The related work comparison (Table 1) is generally fair in noting that prior studies use different datasets and metrics, making direct comparison difficult. However, the paper conflates its simple algebraic constraint with the PDE-based physics constraints used by Shi et al. [24] ('Phy-APMR'), which actually implements pollutant transport equations. The authors' claim that physics guidance 'improves stability' is supported only by visual inspection of time-series plots (Figures 5-6), not quantitative stability metrics. The comparison between PM2.5 and O3 results adequately acknowledges that ozone's photochemical formation cannot be captured by simple breakpoint formulas, though this undermines the paper's broader claims about physics-guided improvement.

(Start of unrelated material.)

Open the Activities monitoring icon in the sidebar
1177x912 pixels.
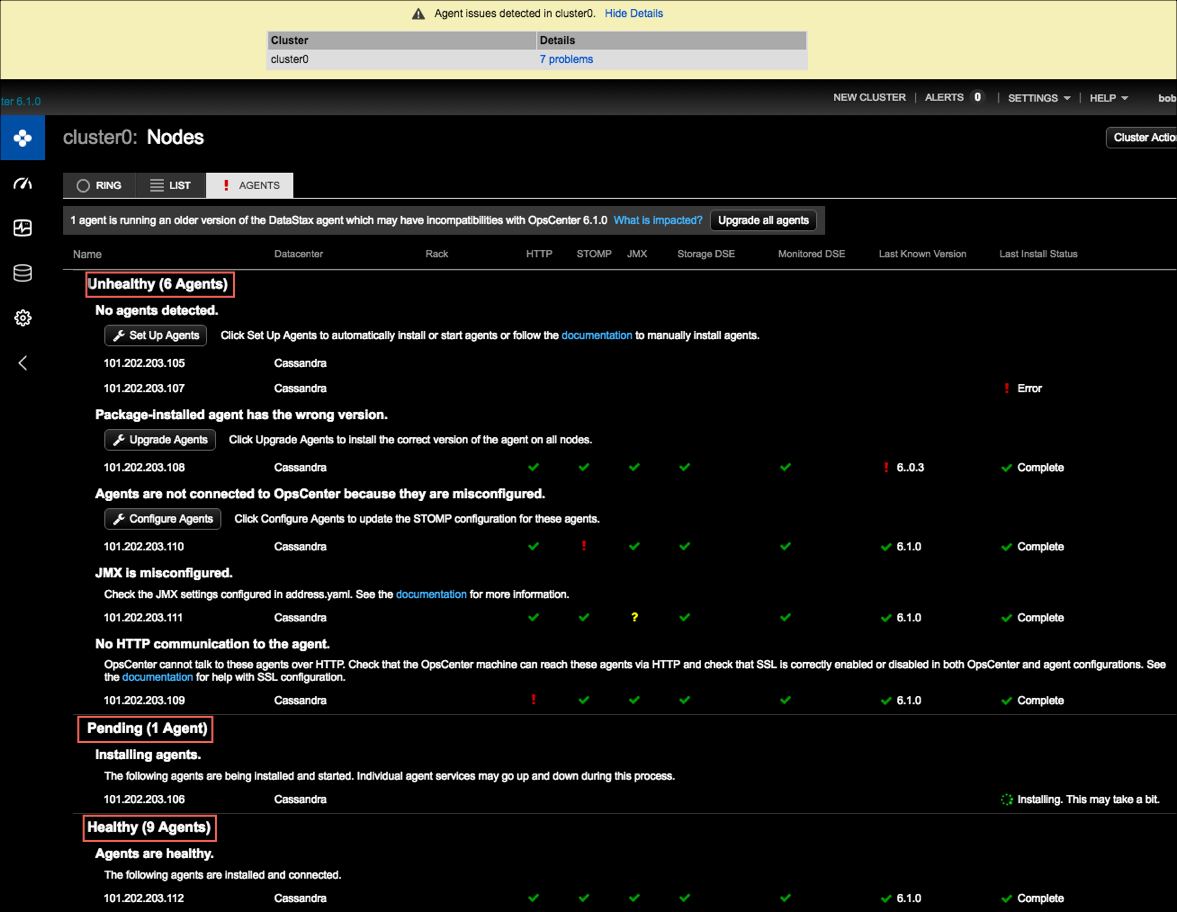(x=22, y=228)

“Comparison of major ML, DL, hybrid, and physics-informed approaches”
paper · Table 1
“A simple breakpoint-based AQI calculation is not enough to consider the complicated photochemical reactions, weather, and precursor emissions required for ozone production”
paper · Section 7
Reproducibility

Reproducibility is limited by the absence of a code repository or dataset release link. While Algorithm 1 formally describes the dataset construction, the implementation relies on specific EPA portal downloads that are not archived. Hyperparameters are specified (Table 4), but the 'fixed random seeds' mentioned in Section 5.1 are not actually stated, and the number of training epochs appears arbitrary ('fixed number of epochs' per Algorithm 2). The hardware specification (Intel Core i5, 8GB RAM) is minimal—training wall-clock times are not reported, making computational cost comparisons to related work impossible. The paper mentions using AdamW with learning rate 0.001, but does not describe learning rate schedules or early stopping criteria precisely enough to replicate.

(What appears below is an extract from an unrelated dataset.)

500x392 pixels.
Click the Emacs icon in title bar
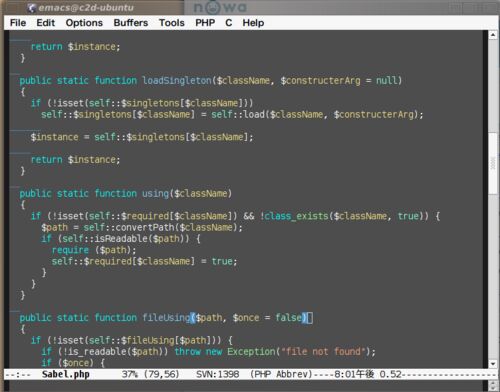tap(32, 7)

“fixed random seeds were applied across all experiments”
paper · Section 5.1
“for epoch =1 to max_epochs do... Backpropagate \mathcal{L} and update model parameters”
paper · Algorithm 2
“Architecture / Order... 64-32... Learning rate 0.001”

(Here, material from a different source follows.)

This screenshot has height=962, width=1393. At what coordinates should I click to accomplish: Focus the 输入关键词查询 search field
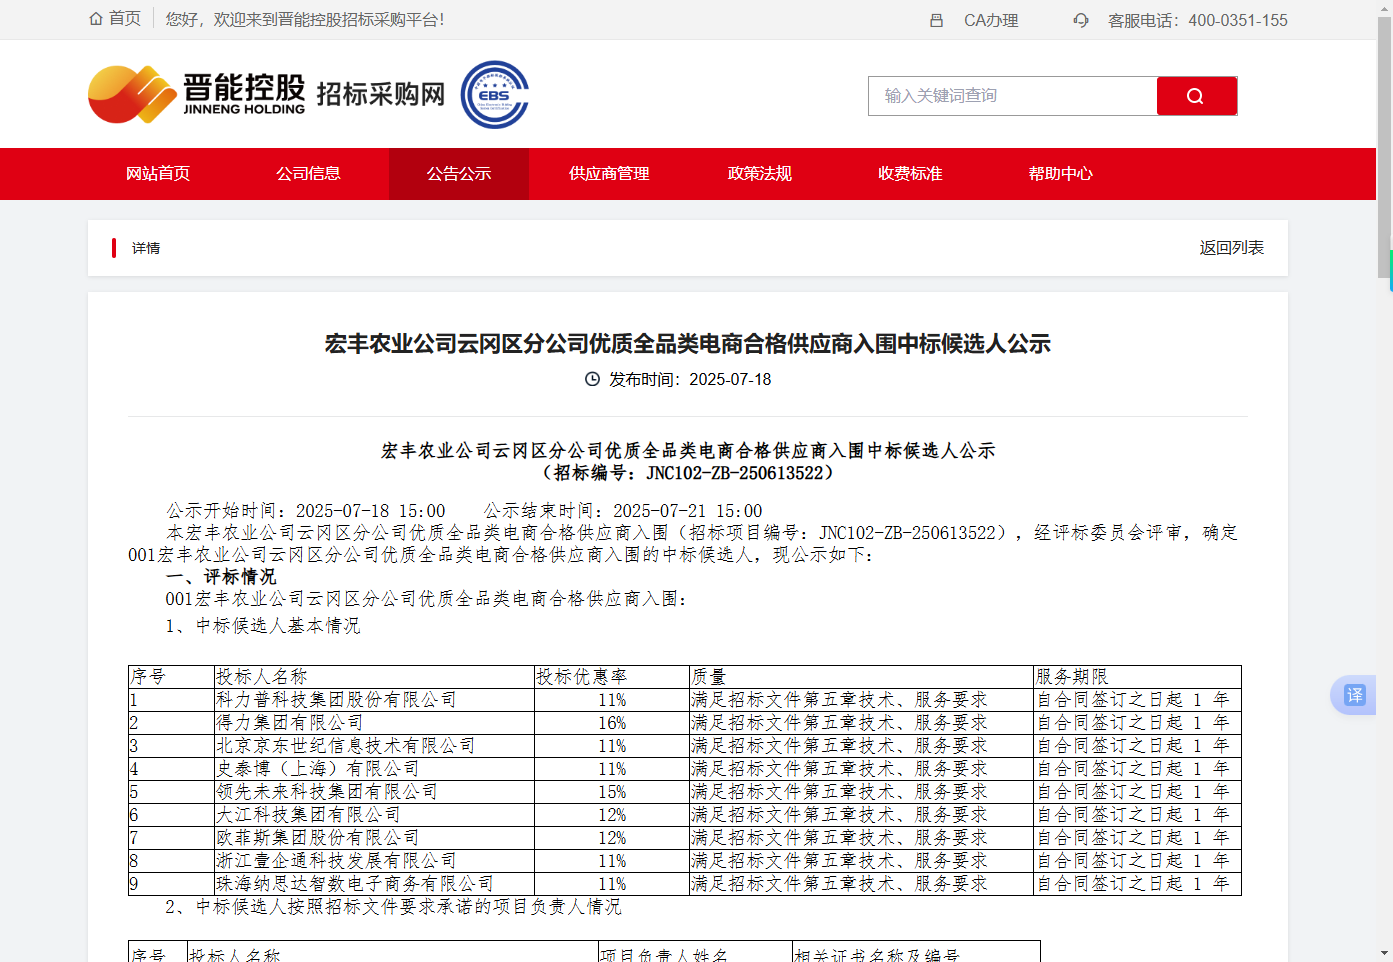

paper · Section 5.2/Table 4
Abstract

Accurate air quality index (AQI) forecasting is essential for the protecting public health in rapidly growing urban regions, and the practical model evaluation and selection are often challenged by the lack of rigorous, region-specific benchmarking on standardized datasets. Physics-guided machine learning and deep learning models could be a good and effective solution to resolve such issues with more accurate and efficient AQI forecasting. This research study presents an explainable and comprehensive benchmark that enables a guideline and proposed physics-guided best model by benchmarking classical time-series, machine-learning, and deep-learning approaches for multi-horizon AQI forecasting in North Texas (Dallas County). Using publicly available U.S. Environmental Protection Agency (EPA) daily observations of air quality data from 2022 to 2024, we curate city-level time series for PM2.5 and O3 by aggregating station measurements and constructing lag-wise forecasting datasets for LAG in {1,7,14,30} days. For benchmarking the best model, linear regression (LR), SARIMAX, multilayer perceptrons (MLP), and LSTM networks are evaluated with the proposed physics-guided variants (MLP+Physics and LSTM+Physics) that incorporate the EPA breakpoint-based AQI formulation as a consistency constraint through a weighted loss. Experiments using chronological train-test splits and error metrics MAE, RMSE showed that deep-learning models outperform simpler baselines, while physics guidance improves stability and yields physically consistent pollutant with AQI relationships, with the largest benefits observed for short-horizon prediction and for PM2.5 and O3. Overall, the results provide a practical reference for selecting AQI forecasting models in North Texas and clarify when lightweight physics constraints meaningfully improve predictive performance across pollutants and forecast horizons.